Ice, Ice Baby

The ice is back with a
not-so-brand-new invention
Abajian v. TruexCullins, Inc., 2017 VT 74

By Elizabeth Kruska

Nothing like a good Vermont Supreme Court opinion in the waning days of summer to remind us about what inevitably lies ahead: winter. In the abstract, Vermont winter is beautiful. Crisp, brilliant days. Sparkling, swirling snowflakes. Cozy evenings with cocoa and a good book. In reality, it’s the longest eleven months we have here, or however long that dang-blasted season runs. It’s dark. It’s so cold sometimes you wonder if your lungs are going to ice over when you breathe outside. Oh, and then there’s the snow. Mountains and piles and buckets of snow. And ice.

And that brings us to the problem here. The Abajians own a house in Williston, and in 2001, decided to put on an addition and also to repair the roof. They hired an architect to design the roof. The prior roof had shingles, and as shingled roofs sometimes do, this one had the propensity to get ice dams. For those unfamiliar with ice dams, here’s what they are: they’re a pain in the tuches. They’re big wedges of ice that form in crevasses, or by the eaves of a roof. Then when snow melts and starts to slide, or water slides down (gravity! Yay!), the ice dam prevents the snow or water from moving. It’s gotta go somewhere, so it starts to leak into the roof. Nobody wants a leaky roof.

So, the decision was made to replace the shingled affair with a standing seam roof. Standing seam roofs are cool. The snow just slides right down to the ground with a loud and sometimes terrifying thud. No muss, no fuss, no ice damming, and no leaking.

Except this roof. This roof started ice damming almost immediately (from what I can tell in the opinion; if it wasn’t that same winter it was the following winter). The Abajians had some damage to the inside of the house from the resultant leaks. It was bad enough that they made an insurance claim. They tried some other fixes, like installing snow guards, to help prevent the damming. They used some caulk to try to seal up the breaches in the roof. They noticed some rusting in around 2005, and in an attempt to prevent the spread of rust, painted it. None of these things worked. The ice kept damming, and the roof kept leaking. Eventually they took up parts of the roof and discovered significant rust, as well as wood rot on the underside.

They filed suit against the architect and the roof company in 2014 because they had a defective roof. Based on the description in the opinion, this wasn’t an especially effective roof. Well, it probably kept out squirrels and other monsters, but it was leaky and caused damage to the inside of the house.

The defendants filed a motion for summary judgment, which was granted, and which SCOV upholds.

Nobody disagrees with the facts here, which, we’ve said eleventy jillion times is necessary for summary judgment.
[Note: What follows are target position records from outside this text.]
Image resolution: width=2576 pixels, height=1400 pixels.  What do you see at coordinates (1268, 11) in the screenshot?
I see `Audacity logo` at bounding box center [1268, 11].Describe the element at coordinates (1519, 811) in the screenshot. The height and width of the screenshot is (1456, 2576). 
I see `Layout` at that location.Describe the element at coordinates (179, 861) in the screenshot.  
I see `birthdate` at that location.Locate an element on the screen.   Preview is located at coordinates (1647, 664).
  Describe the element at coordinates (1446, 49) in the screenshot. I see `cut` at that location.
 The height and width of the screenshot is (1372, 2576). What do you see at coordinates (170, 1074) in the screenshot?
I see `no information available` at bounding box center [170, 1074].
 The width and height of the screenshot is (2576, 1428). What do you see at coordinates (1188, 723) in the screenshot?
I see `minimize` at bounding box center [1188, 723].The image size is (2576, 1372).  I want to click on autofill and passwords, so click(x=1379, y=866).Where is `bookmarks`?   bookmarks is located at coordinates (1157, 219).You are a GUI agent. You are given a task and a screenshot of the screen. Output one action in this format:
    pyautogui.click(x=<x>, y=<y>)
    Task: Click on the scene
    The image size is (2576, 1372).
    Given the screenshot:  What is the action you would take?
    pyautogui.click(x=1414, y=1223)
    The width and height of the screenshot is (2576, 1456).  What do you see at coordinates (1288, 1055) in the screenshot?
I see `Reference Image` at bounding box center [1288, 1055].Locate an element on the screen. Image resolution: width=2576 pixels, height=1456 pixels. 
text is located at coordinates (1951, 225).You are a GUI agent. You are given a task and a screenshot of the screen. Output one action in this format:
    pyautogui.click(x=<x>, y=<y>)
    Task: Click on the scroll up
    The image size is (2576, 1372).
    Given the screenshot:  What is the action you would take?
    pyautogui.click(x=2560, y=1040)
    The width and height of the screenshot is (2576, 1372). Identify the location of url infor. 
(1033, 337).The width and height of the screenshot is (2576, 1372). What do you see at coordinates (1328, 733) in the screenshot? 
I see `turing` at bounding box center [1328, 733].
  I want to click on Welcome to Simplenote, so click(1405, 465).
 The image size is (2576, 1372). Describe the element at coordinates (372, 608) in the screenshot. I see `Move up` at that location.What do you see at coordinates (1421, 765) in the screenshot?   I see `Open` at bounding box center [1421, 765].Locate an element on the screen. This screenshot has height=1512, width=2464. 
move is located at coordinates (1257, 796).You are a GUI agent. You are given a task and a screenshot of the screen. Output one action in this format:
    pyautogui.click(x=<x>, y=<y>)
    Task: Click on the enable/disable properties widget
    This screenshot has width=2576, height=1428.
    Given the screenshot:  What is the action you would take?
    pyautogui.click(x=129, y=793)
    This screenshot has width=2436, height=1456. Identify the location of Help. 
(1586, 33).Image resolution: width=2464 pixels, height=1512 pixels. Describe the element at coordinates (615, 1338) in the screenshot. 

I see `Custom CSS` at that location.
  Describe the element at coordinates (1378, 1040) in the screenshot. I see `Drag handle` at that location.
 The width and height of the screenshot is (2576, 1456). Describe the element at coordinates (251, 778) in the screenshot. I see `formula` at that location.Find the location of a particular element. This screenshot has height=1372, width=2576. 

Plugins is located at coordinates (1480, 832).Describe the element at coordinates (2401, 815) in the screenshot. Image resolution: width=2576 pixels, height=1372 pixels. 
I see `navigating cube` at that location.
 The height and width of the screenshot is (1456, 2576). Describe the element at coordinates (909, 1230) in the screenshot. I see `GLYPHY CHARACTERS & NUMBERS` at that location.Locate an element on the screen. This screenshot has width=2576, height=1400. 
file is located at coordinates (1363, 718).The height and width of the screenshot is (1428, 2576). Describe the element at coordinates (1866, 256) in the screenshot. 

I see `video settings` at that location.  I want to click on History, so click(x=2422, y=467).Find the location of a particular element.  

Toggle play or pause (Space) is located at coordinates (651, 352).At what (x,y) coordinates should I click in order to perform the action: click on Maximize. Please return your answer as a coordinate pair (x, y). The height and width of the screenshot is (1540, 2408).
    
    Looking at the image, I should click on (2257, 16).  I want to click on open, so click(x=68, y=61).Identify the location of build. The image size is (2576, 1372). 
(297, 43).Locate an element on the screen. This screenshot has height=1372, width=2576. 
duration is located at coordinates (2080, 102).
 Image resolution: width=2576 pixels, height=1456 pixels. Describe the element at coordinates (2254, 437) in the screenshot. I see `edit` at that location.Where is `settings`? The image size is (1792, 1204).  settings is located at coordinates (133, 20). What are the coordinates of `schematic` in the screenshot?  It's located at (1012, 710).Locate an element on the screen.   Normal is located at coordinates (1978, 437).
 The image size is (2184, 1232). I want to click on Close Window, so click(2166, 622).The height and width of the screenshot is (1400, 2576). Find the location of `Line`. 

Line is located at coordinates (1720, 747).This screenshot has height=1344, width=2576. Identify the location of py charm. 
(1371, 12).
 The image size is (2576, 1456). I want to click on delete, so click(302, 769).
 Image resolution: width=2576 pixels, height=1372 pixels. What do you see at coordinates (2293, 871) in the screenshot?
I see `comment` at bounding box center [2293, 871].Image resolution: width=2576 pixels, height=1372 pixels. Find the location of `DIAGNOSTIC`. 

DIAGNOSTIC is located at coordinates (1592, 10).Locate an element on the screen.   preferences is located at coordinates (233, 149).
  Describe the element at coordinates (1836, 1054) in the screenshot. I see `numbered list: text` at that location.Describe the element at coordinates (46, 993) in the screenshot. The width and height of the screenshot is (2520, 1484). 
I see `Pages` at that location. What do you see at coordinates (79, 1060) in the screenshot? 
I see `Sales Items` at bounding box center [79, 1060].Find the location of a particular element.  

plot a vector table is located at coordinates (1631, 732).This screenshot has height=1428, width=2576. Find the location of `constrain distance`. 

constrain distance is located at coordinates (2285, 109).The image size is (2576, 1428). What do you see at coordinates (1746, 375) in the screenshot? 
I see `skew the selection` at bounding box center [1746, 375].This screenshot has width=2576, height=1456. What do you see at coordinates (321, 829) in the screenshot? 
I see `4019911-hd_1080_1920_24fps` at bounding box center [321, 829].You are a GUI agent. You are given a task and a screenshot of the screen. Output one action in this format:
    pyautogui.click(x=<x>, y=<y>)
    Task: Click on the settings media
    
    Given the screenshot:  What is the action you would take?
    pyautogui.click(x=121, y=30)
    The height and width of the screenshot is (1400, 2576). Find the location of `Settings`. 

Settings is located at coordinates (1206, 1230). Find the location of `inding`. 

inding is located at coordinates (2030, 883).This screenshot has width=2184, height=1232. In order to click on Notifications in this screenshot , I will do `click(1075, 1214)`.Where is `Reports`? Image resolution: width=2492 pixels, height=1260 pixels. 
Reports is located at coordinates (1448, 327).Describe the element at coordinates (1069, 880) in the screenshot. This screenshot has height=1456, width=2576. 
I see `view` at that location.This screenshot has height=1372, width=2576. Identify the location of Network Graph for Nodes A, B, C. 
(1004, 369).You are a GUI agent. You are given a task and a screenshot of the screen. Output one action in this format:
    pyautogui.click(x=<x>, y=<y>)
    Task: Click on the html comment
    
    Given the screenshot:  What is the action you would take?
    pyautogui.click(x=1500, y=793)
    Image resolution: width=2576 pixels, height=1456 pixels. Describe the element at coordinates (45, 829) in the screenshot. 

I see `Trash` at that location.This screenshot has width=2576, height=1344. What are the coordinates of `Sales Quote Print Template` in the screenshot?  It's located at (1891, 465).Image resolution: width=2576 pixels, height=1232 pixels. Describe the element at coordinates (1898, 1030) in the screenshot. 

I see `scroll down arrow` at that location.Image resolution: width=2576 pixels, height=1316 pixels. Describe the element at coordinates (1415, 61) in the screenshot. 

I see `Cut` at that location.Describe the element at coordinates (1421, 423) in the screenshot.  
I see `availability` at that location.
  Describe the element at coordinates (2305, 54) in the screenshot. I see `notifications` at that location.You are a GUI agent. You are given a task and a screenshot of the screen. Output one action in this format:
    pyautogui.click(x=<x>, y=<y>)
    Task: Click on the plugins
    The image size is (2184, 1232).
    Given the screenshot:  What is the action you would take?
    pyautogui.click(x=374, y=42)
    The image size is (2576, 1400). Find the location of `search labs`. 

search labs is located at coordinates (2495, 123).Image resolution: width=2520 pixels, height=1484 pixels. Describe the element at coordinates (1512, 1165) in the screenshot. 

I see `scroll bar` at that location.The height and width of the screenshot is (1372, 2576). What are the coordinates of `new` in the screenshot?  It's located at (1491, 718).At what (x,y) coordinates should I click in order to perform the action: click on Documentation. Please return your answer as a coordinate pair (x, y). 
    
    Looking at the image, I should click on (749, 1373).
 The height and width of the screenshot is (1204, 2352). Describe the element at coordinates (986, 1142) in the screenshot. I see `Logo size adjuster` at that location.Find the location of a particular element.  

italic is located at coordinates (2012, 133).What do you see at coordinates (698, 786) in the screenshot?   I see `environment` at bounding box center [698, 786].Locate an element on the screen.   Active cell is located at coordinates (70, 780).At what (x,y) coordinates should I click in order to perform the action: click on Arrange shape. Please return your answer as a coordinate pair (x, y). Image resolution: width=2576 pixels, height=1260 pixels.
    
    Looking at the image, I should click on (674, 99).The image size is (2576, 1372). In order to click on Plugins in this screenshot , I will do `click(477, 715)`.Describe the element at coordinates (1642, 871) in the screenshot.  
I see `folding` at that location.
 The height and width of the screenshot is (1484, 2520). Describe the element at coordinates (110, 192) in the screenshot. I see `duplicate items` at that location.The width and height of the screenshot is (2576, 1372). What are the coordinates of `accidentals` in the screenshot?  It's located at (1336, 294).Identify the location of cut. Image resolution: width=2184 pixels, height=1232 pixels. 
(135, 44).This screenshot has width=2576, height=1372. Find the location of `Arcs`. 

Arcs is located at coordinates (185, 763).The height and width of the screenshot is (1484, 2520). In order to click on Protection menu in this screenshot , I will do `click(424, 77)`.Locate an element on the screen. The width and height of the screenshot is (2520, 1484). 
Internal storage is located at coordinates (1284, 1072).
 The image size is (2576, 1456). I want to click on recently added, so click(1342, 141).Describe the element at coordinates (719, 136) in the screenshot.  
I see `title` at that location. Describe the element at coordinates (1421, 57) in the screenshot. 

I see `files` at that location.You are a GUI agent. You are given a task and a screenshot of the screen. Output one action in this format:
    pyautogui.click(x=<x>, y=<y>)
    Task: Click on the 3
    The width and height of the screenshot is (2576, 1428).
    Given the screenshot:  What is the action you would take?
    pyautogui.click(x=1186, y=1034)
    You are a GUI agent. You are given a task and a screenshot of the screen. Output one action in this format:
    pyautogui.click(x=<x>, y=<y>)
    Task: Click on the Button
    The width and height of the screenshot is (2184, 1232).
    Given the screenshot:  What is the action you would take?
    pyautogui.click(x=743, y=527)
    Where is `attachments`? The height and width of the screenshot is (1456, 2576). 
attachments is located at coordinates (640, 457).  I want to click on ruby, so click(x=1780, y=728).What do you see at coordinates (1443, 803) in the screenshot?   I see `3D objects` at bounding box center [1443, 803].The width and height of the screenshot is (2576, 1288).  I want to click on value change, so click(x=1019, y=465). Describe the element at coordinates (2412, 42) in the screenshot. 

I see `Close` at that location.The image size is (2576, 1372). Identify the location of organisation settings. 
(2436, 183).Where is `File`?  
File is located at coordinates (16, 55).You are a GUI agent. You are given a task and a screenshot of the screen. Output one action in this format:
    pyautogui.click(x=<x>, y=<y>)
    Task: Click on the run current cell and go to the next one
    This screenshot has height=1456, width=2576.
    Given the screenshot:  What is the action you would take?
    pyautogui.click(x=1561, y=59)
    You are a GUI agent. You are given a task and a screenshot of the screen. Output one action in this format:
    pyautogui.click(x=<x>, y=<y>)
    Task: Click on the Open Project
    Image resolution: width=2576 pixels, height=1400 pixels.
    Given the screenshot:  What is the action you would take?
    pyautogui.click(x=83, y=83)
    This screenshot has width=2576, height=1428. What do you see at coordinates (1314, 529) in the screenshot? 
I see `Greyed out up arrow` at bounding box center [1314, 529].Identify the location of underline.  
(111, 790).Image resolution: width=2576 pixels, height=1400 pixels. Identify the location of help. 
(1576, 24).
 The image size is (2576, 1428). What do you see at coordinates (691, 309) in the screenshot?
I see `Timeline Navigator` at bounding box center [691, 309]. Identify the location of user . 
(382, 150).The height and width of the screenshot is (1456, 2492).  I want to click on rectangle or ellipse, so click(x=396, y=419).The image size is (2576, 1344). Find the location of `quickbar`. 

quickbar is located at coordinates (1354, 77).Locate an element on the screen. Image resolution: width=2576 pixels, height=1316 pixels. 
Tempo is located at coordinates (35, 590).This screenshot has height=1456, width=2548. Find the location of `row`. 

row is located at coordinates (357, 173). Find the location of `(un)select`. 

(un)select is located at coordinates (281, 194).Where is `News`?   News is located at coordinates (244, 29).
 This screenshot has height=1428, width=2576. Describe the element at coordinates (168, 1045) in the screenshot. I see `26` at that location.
The question is whether, as a matter of law, and when there is no genuine issue of material fact, the moving party is entitled to judgment on the law.

The problem in this case is the timing. This is just me speculating, but based on the description, it really seems like the Abajians tried a lot of different ways to salvage this failing roof without having to replace the whole thing. I don’t blame them. Roofing is expensive and it tears up your house. The problem, though, is that they tried things and waited too long to bring suit. It appears that roof litigation is a bit of a thing, and that there are some fairly well-settled concepts that are understood with respect to roofs.

There’s a statute of limitations. In Vermont, and for this particular kind of issue, it appears to be six years. It’s not just six years, but six years from the time the failure is known. So, if the facts were different, and the roof performed its roof duties for a couple years and then failed and the failure was noticed five years in, that would start the clock.

The homeowners try to argue that it wasn’t until they took up the roof panels in 2014. At that point they had experienced more significant roof leaks and hired a new roofing company to investigate. They point out that they’re not roofing experts, and it wasn’t until someone started to look under the roofing panels that they realized the problem.

SCOV disagrees. Here, the roof failed almost right away. Not only that, but the homeowners noticed—they had damage to their interior as a result of roof leaks and had to make an insurance claim. SCOV points to this and indicates they should have been on notice of the roof failure within the first year. That would start the statute of limitations clock. Normally the time of when an injury is discovered or discoverable would be a jury question. But SCOV finds that since so much time elapsed, and it was clear there was a breach of the roof very early on that it is reasonable to conclude that the applicable statute of limitations had run.